The Doctor stared, a look of wonder on his face. “It’s Hanaii,” he said.
“What's Hanaii?” Amy demanded.
He turned and looked at them with an amazed look on his face, then immediately turned back to the “monster.”
“It’s Hanaii technology.” He waved a long, admiring hand at it. “The Hanaii were the most amazing energy engineers. They built the most fantastically complex machines out of pure energy.” He stepped forward and Rory grabbed him.
He looked back. “The Hanaii disappeared eons ago, back before Gallifrey even mastered time travel. We’d come across some of their technology once in a while, but no one ever knew what happened to them.”
“So, they were electrical engineers?” Rory asked, trying to get his mind around it.
The Doctor drooped and stared at him despairingly. “They weren’t electricians, Rory,” he said in disgust. “It’s not like wiring a toaster.”

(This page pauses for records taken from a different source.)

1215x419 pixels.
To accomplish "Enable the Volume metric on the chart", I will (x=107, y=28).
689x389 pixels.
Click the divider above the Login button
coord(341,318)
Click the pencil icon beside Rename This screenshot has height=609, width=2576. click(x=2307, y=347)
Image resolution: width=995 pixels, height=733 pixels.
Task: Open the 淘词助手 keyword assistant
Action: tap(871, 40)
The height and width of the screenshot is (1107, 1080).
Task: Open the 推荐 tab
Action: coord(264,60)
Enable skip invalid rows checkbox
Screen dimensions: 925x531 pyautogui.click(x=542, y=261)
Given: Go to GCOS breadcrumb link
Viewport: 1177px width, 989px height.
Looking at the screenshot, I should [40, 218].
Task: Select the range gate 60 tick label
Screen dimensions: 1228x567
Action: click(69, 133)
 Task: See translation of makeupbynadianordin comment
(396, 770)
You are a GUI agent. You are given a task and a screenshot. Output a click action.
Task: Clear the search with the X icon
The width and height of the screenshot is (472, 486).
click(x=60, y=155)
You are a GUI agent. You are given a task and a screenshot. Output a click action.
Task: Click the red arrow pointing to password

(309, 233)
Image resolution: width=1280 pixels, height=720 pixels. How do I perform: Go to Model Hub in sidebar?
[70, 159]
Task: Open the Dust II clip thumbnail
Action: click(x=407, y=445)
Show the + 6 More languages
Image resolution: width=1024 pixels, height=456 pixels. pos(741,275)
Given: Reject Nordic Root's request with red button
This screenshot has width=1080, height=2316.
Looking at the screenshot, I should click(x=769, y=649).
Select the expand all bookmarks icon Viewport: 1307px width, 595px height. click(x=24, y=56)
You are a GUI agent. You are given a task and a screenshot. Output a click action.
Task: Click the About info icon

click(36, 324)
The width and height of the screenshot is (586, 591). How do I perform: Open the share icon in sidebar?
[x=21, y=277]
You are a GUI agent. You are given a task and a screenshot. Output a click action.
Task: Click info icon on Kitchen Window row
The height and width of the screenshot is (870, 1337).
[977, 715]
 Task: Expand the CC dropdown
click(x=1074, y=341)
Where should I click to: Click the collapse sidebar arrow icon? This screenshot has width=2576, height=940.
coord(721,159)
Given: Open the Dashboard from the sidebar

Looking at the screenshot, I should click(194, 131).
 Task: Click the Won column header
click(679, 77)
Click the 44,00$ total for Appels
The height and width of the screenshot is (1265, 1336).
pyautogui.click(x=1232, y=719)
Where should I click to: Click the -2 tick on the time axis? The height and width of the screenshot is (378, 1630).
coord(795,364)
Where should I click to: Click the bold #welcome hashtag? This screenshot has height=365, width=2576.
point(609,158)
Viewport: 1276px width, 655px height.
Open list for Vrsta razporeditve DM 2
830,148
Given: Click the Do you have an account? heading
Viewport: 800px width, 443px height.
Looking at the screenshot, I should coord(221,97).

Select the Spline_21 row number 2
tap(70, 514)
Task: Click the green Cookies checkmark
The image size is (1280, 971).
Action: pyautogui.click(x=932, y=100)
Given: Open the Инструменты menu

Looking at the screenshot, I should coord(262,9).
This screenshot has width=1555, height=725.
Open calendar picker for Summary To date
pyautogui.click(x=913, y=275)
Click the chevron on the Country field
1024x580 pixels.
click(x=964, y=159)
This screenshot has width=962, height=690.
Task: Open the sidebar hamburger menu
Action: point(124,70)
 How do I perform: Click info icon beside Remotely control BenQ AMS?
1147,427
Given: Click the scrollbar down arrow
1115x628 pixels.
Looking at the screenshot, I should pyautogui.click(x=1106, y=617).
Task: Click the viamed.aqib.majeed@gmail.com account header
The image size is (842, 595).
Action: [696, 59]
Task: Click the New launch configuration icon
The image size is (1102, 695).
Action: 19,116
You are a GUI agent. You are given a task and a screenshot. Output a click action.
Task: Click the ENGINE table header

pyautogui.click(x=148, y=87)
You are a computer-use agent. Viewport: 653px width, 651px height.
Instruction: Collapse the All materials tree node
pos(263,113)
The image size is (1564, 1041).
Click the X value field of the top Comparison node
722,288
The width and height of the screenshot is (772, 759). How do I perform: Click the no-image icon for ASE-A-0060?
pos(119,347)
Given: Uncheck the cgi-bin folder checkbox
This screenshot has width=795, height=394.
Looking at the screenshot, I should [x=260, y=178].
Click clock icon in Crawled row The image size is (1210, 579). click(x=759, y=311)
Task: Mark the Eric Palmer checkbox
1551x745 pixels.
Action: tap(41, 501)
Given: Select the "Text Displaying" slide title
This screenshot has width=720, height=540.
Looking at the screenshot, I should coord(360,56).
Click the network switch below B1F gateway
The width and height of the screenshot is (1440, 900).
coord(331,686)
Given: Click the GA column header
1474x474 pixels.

Rory frowned and looked behind him, “Then why all the equipment?”
The Doctor shrugged, not looking, still mesmerized. “Even potters need a potter’s wheel.” He turned and looked at them, the flashing lights of the monster echoing in his eyes. “They still had to construct the devices, they didn’t just conjure it directly out of their heads. But once constructed, the devices were self-sustaining.”
The Doctor turned back to the machine with admiring eyes. “This, this takes unbelievable skill, and elegance.”
“Well, this elegant, machine of yours is killing people,” Amy said with dampening vehemence. “Can you switch it off?”
The Doctor stared at the scintillating brain for a few more minutes, then grinned, rubbing his hands together. “I can try.”
He turned and lifted his nonexistent eyebrows at them, eyes gleaming at the challenge; he dashed over to the undamaged wall of machines, he started cataloging, poking and prodding.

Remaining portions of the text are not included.